§ **INSTRUCTIONS TO FOLLOW**
Copy the entries below word for word, leaving out the pictures.

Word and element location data
====

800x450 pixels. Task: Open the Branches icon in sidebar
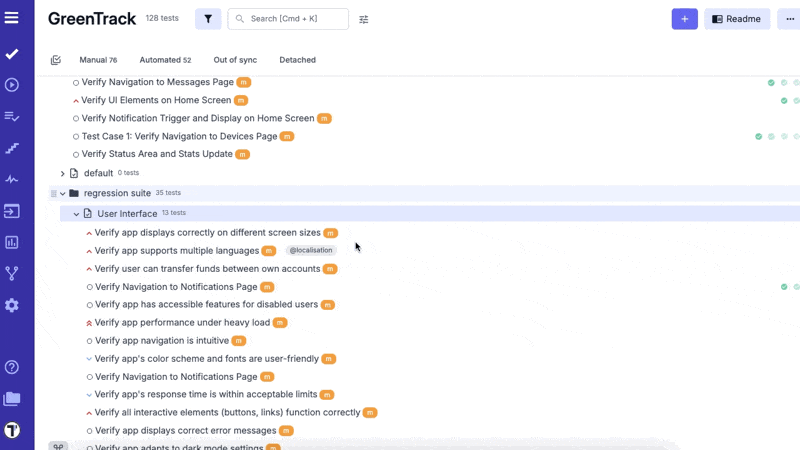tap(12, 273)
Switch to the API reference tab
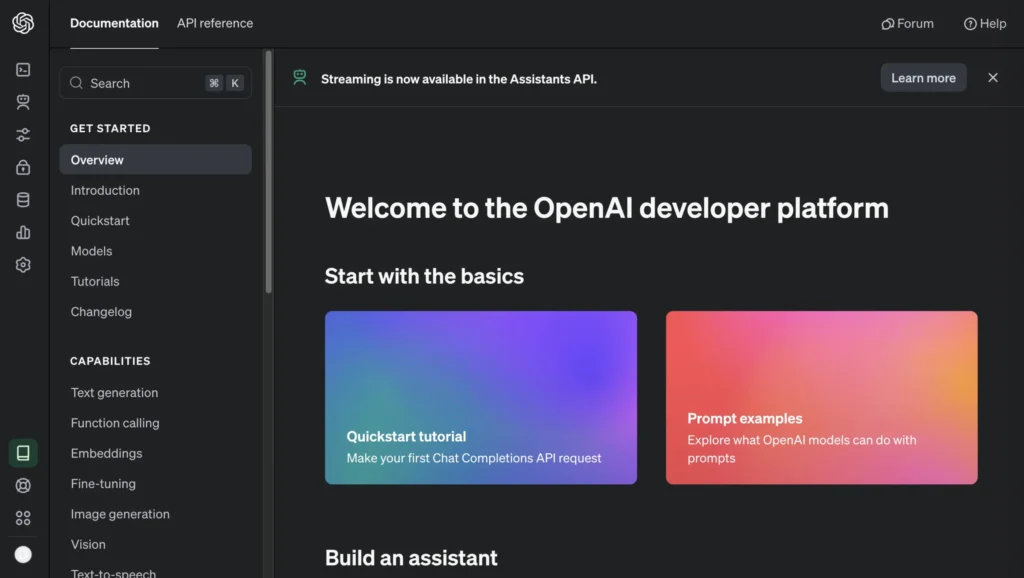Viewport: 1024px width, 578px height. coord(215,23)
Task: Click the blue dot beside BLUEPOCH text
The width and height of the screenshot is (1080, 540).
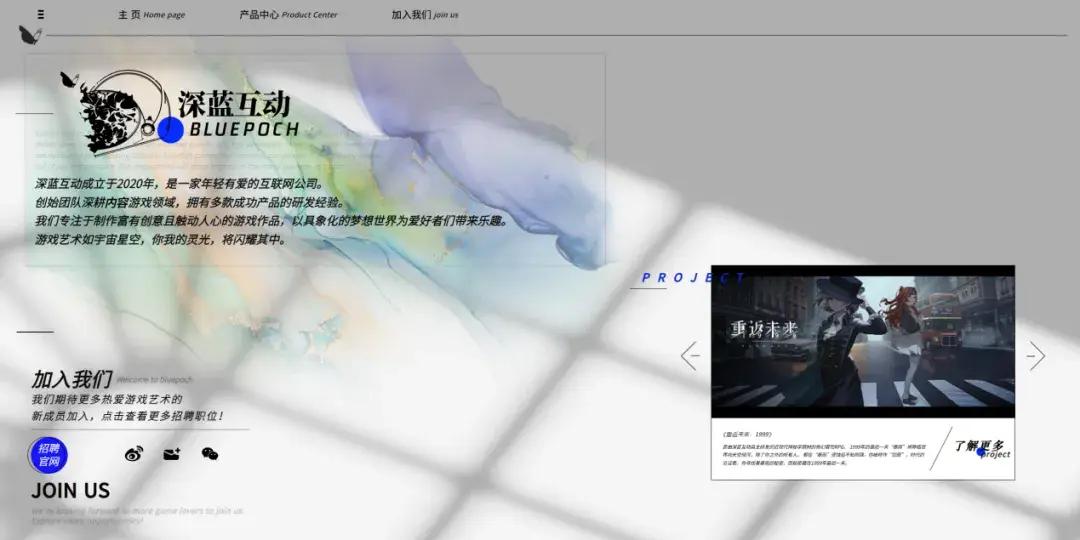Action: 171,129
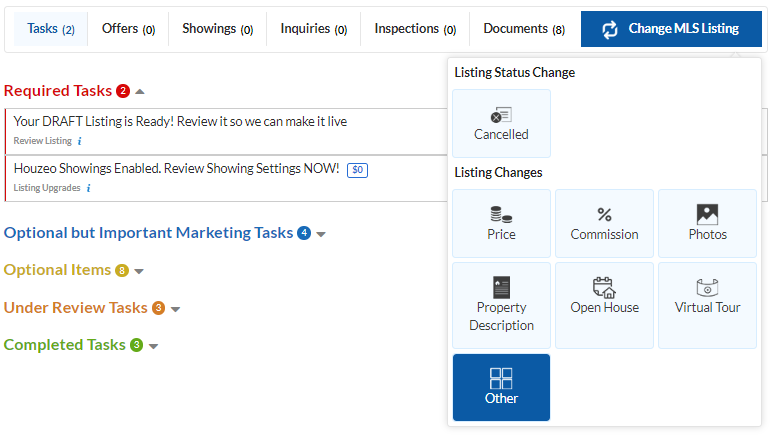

====

§ **FULL RESPONSE**
800x450 pixels. Task: Open the Branches icon in sidebar
tap(12, 273)
Switch to the API reference tab
Viewport: 1024px width, 578px height. coord(215,23)
Task: Click the blue dot beside BLUEPOCH text
The width and height of the screenshot is (1080, 540).
Action: 171,129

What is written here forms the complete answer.